The Decline of Rockhopper Penguins Eudyptes chrysocome at Campbell Island, Southern Ocean and the Influence of Rising Sea Temperatures
Emu
94(1) 27 - 36
Published: 1994
Abstract
Rockhopper Penguin Eudyptes chrysocome numbers at Campbell Island have declined by 94% since the early 1940s. Many breeding colonies have disappeared and the remaining nine major colonies have all shrunk in size. We estimate there were 103 000 breeding Rockhopper Penguins in 1985, compared with approximately 1.6 million in 1942. The decline had started by 1945, was greatest during the next ten years and coincided with substantial changes in sea temperatures.
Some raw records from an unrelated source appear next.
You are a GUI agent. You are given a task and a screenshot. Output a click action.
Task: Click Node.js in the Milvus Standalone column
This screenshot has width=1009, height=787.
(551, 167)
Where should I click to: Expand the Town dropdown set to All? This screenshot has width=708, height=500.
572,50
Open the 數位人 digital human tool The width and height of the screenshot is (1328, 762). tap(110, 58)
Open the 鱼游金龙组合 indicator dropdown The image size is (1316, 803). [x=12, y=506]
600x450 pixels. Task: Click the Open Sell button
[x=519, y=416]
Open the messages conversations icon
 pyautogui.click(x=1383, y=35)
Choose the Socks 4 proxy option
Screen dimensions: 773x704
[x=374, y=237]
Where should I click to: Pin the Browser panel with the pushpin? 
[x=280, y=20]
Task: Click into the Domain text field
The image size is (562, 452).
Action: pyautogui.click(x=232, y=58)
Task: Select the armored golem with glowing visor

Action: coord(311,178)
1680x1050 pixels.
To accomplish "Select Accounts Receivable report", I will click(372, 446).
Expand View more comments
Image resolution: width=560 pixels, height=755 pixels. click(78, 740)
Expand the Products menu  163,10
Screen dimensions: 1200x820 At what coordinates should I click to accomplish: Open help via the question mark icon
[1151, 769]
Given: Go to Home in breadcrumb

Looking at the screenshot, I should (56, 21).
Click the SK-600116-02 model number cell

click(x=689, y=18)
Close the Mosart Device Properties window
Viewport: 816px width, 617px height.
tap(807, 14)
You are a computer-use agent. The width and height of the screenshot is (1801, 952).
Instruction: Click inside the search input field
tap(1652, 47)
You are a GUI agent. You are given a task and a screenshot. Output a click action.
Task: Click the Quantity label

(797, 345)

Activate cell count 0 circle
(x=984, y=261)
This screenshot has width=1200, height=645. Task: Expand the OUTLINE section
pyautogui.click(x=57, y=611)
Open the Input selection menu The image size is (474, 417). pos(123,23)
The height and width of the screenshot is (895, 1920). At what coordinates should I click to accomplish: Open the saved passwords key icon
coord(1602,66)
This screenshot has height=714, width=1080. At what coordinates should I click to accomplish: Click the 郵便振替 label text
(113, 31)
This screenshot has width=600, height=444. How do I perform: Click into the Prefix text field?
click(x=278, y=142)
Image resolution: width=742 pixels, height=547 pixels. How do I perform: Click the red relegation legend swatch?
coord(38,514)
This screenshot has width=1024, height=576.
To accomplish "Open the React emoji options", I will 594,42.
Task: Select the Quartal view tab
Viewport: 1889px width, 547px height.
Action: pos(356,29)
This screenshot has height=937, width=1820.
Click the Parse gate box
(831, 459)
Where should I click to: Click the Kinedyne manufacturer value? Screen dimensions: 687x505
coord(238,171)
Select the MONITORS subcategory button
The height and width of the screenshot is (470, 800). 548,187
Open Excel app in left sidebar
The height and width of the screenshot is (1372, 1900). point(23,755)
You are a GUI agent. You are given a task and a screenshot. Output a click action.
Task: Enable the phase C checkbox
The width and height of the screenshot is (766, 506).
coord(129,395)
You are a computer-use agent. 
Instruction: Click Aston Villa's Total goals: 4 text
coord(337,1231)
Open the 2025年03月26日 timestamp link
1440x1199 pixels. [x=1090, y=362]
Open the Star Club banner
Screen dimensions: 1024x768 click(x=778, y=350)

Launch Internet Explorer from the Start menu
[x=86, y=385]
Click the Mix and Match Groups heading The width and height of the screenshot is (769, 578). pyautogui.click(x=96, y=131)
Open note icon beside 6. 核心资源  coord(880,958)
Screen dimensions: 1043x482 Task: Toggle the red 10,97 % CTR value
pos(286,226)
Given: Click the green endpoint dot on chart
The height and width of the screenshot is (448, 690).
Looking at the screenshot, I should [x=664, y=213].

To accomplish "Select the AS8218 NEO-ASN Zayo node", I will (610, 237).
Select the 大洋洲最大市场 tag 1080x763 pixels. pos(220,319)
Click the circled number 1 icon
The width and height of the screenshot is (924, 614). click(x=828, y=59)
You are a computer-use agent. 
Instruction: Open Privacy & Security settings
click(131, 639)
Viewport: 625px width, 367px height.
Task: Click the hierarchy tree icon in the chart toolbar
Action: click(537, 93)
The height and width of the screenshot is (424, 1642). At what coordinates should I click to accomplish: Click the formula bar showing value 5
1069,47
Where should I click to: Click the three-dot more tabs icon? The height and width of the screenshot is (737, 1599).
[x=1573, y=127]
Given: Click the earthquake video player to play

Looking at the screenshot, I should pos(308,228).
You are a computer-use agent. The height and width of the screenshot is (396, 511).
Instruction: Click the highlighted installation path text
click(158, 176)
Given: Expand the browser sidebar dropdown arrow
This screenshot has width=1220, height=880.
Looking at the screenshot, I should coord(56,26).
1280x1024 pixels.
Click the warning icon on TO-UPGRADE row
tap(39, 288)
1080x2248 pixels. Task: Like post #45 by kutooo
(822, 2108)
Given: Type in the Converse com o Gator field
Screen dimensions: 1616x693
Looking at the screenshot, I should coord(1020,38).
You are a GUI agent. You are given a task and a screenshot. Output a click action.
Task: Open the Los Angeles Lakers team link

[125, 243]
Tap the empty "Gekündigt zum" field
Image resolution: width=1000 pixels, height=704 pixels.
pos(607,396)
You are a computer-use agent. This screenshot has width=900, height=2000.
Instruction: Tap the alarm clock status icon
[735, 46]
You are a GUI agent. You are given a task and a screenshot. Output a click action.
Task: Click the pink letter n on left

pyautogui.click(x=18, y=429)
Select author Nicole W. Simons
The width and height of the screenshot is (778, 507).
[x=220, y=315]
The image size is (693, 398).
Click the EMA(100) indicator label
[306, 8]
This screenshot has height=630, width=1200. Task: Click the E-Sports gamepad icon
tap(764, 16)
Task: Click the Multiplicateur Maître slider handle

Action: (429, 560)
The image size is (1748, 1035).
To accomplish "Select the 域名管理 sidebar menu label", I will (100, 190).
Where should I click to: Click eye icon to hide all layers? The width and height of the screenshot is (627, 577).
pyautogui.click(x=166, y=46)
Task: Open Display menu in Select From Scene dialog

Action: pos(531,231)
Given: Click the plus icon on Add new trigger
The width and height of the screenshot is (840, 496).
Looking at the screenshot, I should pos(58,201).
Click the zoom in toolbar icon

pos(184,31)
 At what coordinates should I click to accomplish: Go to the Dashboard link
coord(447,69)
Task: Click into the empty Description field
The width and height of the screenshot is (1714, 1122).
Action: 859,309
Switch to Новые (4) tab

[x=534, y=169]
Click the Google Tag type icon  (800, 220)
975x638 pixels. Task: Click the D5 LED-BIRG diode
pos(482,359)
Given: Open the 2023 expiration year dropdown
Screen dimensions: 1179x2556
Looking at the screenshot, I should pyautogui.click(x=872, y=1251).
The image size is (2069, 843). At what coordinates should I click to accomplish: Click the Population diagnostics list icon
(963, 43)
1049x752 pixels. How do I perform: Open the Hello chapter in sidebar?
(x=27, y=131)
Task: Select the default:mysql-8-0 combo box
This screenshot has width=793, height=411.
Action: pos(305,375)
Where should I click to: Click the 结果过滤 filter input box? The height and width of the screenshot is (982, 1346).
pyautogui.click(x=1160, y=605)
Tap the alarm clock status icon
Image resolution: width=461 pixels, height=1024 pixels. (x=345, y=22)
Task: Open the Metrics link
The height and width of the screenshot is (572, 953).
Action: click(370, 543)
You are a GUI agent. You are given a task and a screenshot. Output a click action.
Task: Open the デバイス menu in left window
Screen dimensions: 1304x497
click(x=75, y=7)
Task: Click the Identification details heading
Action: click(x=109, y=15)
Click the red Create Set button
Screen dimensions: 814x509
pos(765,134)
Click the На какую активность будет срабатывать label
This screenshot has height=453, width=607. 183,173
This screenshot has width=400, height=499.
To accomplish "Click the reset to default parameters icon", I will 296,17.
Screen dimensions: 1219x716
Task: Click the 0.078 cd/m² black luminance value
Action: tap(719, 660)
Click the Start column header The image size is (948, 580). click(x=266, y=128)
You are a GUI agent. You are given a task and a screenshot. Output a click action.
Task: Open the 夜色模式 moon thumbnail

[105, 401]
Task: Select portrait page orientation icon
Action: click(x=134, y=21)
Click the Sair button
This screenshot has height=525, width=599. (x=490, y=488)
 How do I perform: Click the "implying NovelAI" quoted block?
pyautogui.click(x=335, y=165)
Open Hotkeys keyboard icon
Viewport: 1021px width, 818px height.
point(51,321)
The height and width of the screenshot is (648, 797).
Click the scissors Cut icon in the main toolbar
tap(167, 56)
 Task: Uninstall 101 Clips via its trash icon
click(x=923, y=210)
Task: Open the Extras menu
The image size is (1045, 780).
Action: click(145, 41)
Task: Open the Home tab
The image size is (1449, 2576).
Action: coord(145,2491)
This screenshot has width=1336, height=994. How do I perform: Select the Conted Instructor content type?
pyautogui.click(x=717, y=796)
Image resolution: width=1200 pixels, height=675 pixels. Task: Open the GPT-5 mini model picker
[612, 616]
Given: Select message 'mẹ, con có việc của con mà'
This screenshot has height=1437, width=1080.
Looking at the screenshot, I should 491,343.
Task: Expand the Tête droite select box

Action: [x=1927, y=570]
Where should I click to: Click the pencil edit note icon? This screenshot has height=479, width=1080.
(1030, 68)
The mean December-February sea-surface temperature rose from 9.1°C in 1944 to peaks of 9.7°C in 1948-49 and 9.6°C in 1953-54. It declined to 8.6°C by 1965, rose rapidly to 10.2°C by 1970, and has averaged 9.7°C since then. In one colony, Rockhopper Penguin numbers temporarily increased after the cooler seas in the 1960s. We consider that rising sea temperatures are associated with the decline, which may have been caused by changes in the penguins' food supply; there is no evidence that terrestrial factors have been responsible.